--- Records provided Enclosed Below ---
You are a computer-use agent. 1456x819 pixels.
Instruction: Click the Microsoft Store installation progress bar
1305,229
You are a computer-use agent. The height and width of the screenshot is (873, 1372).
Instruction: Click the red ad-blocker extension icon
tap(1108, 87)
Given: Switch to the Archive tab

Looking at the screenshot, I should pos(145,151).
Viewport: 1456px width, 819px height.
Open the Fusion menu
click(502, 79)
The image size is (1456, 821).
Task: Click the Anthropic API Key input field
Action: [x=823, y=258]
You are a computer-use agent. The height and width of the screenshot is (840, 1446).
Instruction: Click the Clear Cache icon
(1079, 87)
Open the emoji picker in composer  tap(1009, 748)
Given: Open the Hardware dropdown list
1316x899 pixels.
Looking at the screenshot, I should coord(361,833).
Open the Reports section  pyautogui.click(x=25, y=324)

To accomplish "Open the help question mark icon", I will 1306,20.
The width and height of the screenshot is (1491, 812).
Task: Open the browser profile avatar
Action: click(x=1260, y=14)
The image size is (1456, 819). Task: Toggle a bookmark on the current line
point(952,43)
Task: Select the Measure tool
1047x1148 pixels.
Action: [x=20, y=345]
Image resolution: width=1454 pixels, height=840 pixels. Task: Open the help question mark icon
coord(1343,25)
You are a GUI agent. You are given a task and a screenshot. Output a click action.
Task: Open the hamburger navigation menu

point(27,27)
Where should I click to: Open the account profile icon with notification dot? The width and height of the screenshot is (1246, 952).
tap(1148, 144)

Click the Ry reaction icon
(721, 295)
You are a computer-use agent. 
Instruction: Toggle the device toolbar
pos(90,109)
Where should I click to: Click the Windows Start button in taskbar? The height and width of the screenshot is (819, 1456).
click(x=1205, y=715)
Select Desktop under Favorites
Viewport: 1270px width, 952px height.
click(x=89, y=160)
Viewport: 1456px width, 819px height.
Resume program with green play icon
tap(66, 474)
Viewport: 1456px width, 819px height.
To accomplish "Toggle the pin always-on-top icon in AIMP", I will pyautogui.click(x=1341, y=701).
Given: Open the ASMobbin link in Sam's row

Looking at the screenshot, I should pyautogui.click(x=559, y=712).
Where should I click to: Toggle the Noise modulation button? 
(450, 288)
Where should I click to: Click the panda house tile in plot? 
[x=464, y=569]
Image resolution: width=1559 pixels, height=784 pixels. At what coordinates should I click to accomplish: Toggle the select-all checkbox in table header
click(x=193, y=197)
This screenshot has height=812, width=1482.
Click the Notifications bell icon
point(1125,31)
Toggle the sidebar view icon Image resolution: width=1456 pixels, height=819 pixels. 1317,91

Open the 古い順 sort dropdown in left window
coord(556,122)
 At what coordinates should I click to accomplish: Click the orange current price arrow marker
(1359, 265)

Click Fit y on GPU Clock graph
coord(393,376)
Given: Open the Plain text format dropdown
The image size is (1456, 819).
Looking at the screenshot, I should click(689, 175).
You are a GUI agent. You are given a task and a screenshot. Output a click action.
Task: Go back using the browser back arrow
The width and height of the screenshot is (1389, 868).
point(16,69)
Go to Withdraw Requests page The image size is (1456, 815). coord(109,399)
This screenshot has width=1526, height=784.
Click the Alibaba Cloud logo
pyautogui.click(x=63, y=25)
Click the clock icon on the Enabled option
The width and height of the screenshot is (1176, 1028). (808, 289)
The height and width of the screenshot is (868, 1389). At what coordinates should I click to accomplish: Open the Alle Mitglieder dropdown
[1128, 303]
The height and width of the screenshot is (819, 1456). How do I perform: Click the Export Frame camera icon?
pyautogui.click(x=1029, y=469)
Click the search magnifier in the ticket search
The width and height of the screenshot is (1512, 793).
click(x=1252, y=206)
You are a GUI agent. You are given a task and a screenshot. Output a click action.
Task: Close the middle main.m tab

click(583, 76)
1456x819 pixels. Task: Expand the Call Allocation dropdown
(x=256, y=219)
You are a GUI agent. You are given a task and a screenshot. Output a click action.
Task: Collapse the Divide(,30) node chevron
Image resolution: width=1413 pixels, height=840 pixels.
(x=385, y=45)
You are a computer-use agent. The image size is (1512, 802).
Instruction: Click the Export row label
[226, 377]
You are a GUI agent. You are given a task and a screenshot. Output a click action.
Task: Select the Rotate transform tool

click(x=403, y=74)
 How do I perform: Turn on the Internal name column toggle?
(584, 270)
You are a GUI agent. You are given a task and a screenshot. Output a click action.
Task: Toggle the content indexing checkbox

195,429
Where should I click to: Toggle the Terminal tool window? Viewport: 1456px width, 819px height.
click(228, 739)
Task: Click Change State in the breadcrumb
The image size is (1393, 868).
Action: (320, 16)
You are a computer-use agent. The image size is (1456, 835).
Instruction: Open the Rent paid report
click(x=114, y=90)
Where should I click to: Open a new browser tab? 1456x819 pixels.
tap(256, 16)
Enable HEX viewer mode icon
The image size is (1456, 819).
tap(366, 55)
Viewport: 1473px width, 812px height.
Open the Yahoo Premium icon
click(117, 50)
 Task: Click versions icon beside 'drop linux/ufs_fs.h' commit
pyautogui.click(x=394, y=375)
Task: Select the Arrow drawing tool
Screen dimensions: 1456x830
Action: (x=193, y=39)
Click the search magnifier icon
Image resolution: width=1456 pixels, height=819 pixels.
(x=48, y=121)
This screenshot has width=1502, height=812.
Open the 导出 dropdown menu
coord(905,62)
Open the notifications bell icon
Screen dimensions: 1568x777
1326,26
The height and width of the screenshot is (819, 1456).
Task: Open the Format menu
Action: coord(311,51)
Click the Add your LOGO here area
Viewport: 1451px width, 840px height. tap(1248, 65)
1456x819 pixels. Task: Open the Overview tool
--- End of Enclosed Records provided ---
- _Work to be completed_:
The lines you need are those containing "This"; find them in the records and copy them.

- _Written solution_:
This screenshot has height=812, width=1482.
This screenshot has width=1526, height=784.
This screenshot has width=1502, height=812.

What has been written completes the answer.